Chelsea Manning hired by The Guardian

U.S. Army whistleblower lands new role writing column about war, gender, and freedom of information

Published February 10, 2015 7:55PM (EST)

Chelsea Manning          (AP Photo/U.S. Army, File)
Chelsea Manning (AP Photo/U.S. Army, File)

Chelsea Manning will become a contributing opinion writer for The Guardian, U.S. editor-in-chief Katharine Viner announced Tuesday.

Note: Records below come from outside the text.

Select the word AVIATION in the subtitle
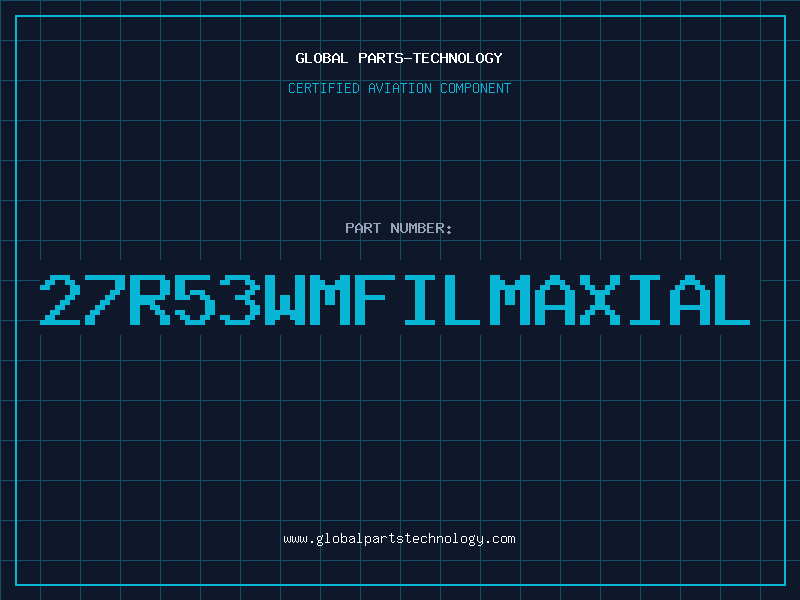Image resolution: width=800 pixels, height=600 pixels. pyautogui.click(x=399, y=88)
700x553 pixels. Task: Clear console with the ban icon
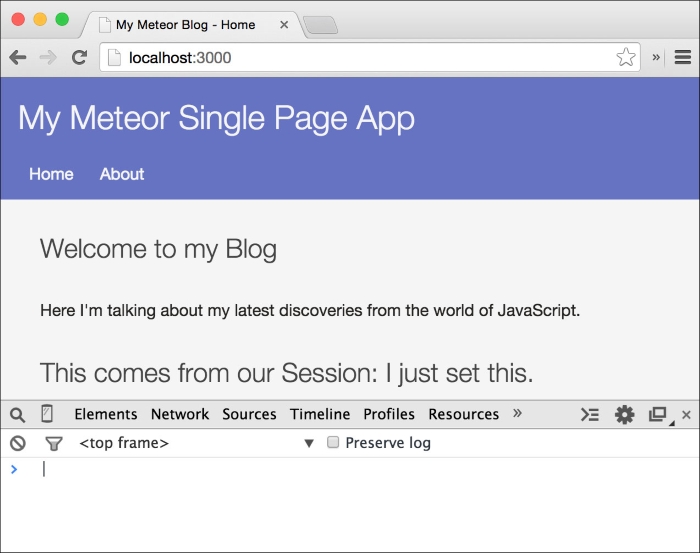click(18, 443)
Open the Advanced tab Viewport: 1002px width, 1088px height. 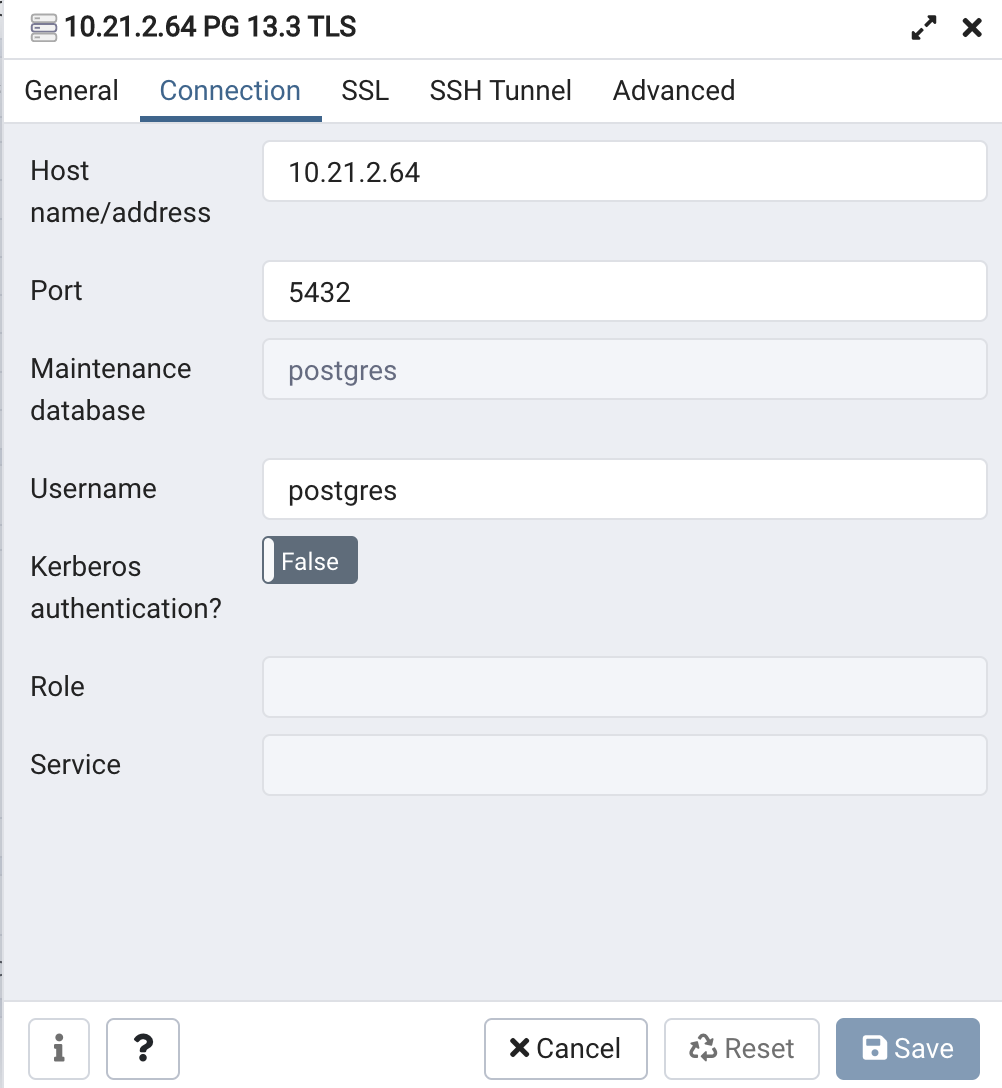[674, 91]
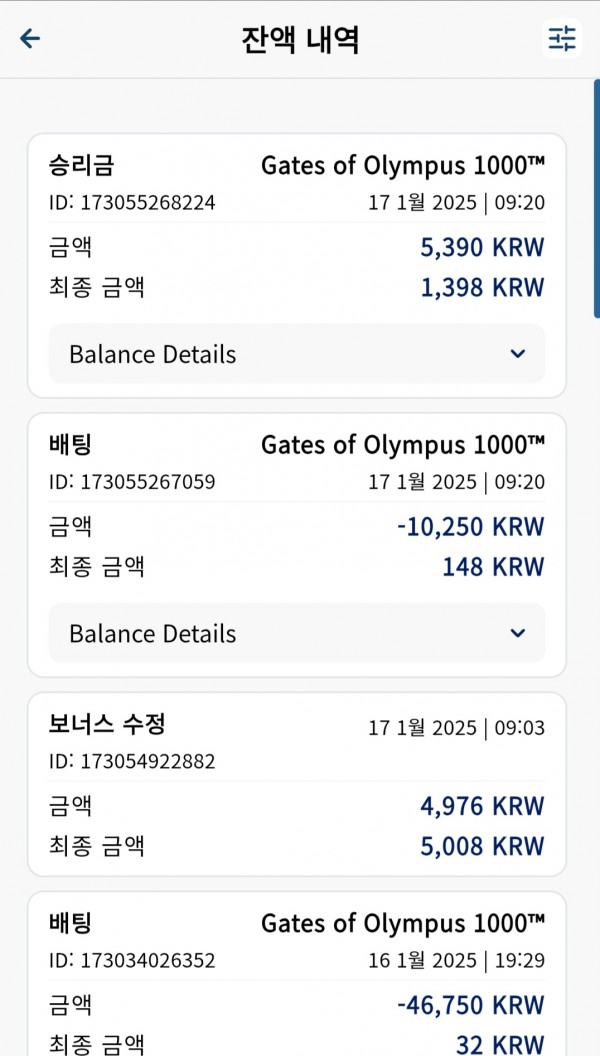Expand Balance Details for the 5,390 KRW win
600x1056 pixels.
pos(297,354)
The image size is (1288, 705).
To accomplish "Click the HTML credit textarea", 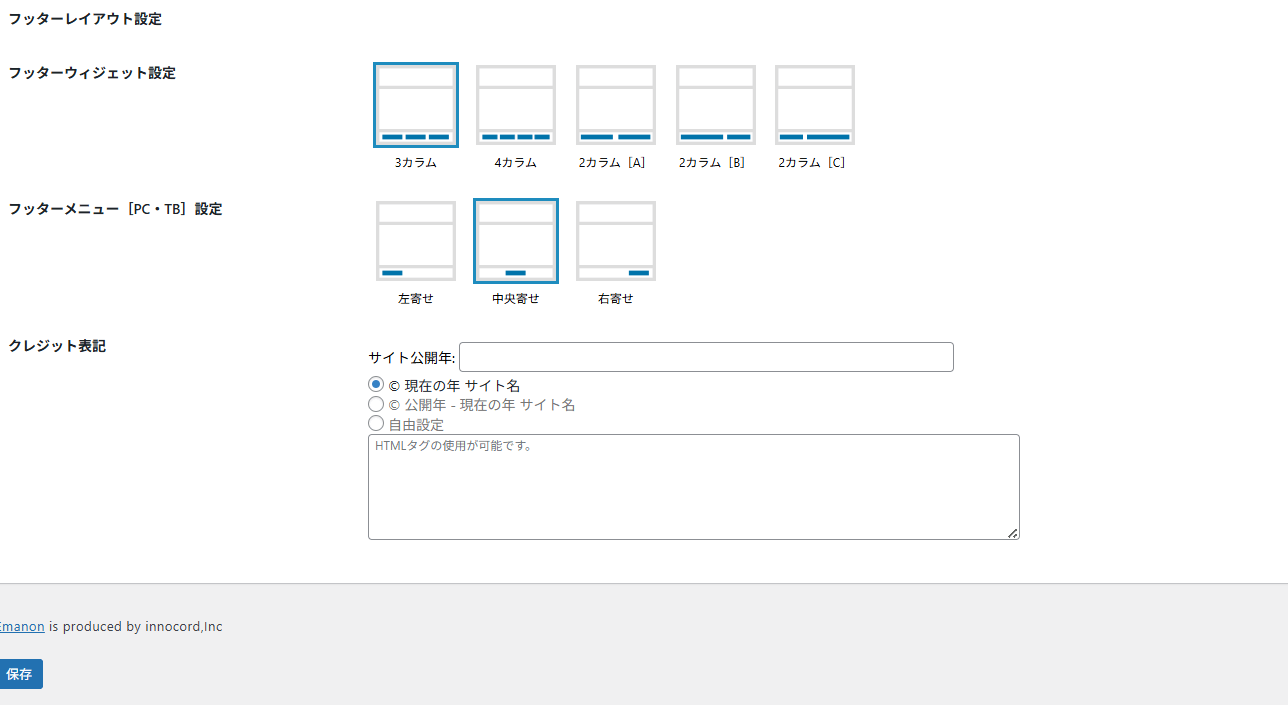I will tap(693, 486).
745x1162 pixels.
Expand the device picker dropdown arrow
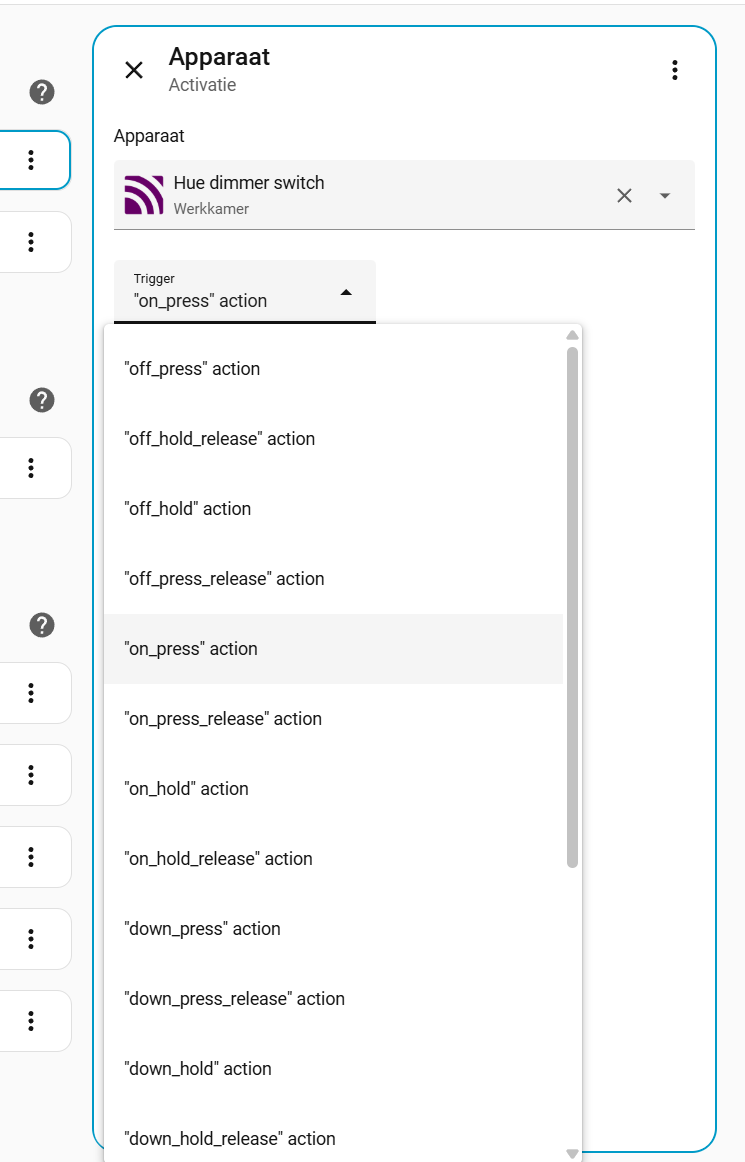(665, 196)
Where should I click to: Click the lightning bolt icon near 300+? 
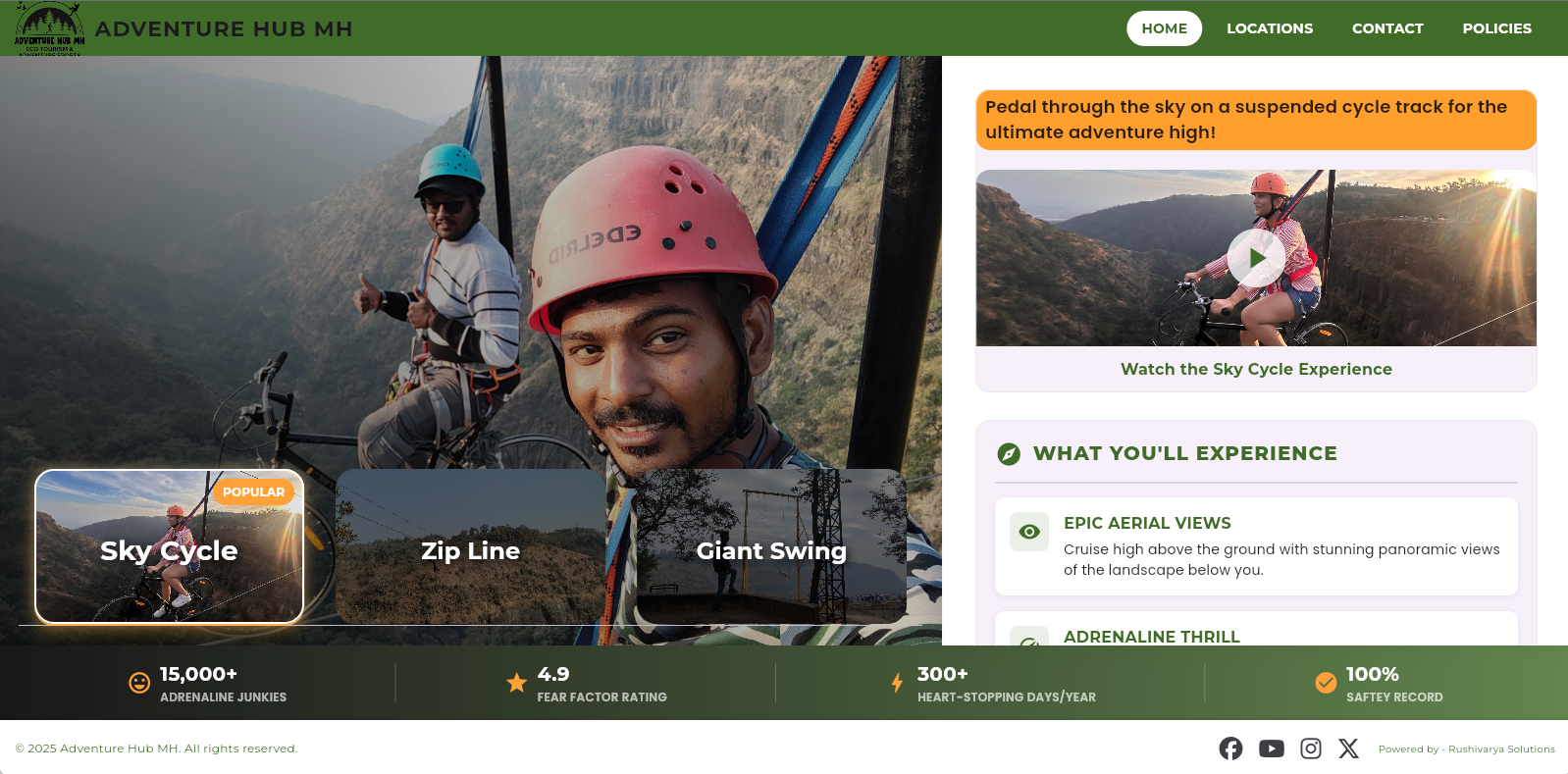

Viner announced the hire on Twitter, where she wrote that the U.S. Army whistleblower would write a column covering topics related to "war, gender, and freedom of information":

[embedtweet id=565193600775225344]

In 2013, the former U.S. Army private was sentenced to 35 years in prison for leaking hundreds of thousands of classified military documents to WikiLeaks. Shortly following her sentence, Manning, formerly known as Bradley Manning, came out as transgender, and she published a Guardian essay about gender identity, writing that the U.S. government was denying her fundamental civil rights because of her gender identity.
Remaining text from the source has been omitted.